### Passage given
For the southwestern Chinese city of Kunming, Beijing’s plan to extend a high-speed rail link 3,000km south to Singapore is already a boon, bringing pristine expressways, a gleaming station and something of a real-estate boom, as young buyers crowd property showrooms.
In Laos, work has yet to start on what should be the first overseas leg of a rail line stretching throughout Southeast Asia. The country, one of the region’s poorest, could struggle to finance even part of the US$7 billion cost and has yet to agree financial terms with China.
From Laos, the railway would enter Thailand. However, Beijing’s negotiations have soured there as well, in part over financing, adding to a growing headache for China and highlighting the sort of problems Beijing might face as it develops its economic highways beyond Southeast Asia and across Asia under its “One Belt, One Road” initiative.

Dataset excerpt
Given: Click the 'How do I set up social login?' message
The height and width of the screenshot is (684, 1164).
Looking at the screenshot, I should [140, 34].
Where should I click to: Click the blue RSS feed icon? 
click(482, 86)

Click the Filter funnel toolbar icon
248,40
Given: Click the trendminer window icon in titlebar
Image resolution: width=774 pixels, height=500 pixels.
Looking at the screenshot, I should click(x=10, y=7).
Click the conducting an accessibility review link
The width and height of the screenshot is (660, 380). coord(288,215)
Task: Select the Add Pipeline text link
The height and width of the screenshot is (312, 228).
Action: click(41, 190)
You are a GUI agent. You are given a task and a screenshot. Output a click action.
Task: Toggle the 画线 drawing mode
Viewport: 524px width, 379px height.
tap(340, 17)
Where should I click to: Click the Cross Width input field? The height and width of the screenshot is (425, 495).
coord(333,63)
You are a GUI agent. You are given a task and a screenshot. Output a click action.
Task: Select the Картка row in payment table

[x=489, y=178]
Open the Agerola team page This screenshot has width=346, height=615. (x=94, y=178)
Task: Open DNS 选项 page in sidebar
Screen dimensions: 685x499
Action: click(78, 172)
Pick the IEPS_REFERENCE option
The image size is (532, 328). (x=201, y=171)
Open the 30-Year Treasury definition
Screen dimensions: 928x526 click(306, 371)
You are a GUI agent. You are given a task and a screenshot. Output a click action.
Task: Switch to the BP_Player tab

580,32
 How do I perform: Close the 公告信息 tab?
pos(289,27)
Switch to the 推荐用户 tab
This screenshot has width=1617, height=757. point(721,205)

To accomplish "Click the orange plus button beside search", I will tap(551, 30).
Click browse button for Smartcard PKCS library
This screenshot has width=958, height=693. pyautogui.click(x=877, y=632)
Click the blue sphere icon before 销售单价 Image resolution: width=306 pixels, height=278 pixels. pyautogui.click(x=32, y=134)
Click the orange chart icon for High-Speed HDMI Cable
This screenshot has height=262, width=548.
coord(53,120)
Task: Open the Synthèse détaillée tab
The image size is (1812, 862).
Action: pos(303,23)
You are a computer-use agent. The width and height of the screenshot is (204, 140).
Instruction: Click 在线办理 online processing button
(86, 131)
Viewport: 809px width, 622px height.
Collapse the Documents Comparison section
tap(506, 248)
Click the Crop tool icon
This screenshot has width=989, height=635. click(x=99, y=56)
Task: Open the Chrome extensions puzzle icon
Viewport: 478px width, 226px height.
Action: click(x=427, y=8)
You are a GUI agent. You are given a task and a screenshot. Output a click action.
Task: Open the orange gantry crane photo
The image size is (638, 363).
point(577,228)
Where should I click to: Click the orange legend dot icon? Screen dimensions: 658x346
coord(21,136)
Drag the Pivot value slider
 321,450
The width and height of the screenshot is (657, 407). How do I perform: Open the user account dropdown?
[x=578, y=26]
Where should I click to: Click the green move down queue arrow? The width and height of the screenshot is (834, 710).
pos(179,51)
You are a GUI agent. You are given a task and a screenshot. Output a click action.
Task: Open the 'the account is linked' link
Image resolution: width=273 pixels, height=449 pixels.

### Objectives
1) Return a portion of the passage on the Kunming–Singapore rail link word for word, beginning at the words "For the southwestern" and stopping after "terms with China.".
2) In the passage on the Kunming–Singapore rail link, how far south is Beijing planning to extend the high-speed line?
3) Continue the passage on the Kunming–Singapore rail link from its final sentence.

### Exercise responses
1)
For the southwestern Chinese city of Kunming, Beijing’s plan to extend a high-speed rail link 3,000km south to Singapore is already a boon, bringing pristine expressways, a gleaming station and something of a real-estate boom, as young buyers crowd property showrooms.
In Laos, work has yet to start on what should be the first overseas leg of a rail line stretching throughout Southeast Asia. The country, one of the region’s poorest, could struggle to finance even part of the US$7 billion cost and has yet to agree financial terms with China.

2) 3,000km south to Singapore.

3)
Photo: Reuters
The ambitious plan to build land, sea and air routes reaching across the continent and beyond was announced by Chinese President Xi Jinping (習近平) in 2013 with the aim of boosting trade by US$2.5 trillion over the next decade. As China’s economic growth slows, Beijing is encouraging its companies to win new markets overseas.
However, across its Southeast Asian border, China is facing the most complex and possibly most significant obstacles to its ambitions, as its neighbors protest what they say are excessive Chinese demands and unfavorable financing conditions.
They have resisted Chinese demands for the rights to develop the land either side of the railway.
Beijing says turning a profit on land development would make the rest of the project more commercially viable and allow it to make a greater upfront financial commitment.
In addition, Myanmar had environmental concerns and canceled its part of the project in 2014.
For China, Southeast Asia’s concerns are “going to be the first significant hurdle as they implement One Belt, One Road,” said Peter Cai, a research fellow at Lowy Institute for International Policy in Sydney.
The Chinese Ministry of Foreign Affairs and the Export-Import Bank of China did not respond to requests for comment.
In 2013, all signs pointed to fast completion of the Laos leg. Leaders from both countries agreed to speed up construction — China offered to loan most of the project funds. In November that year, construction on the line’s terminus in Kunming began.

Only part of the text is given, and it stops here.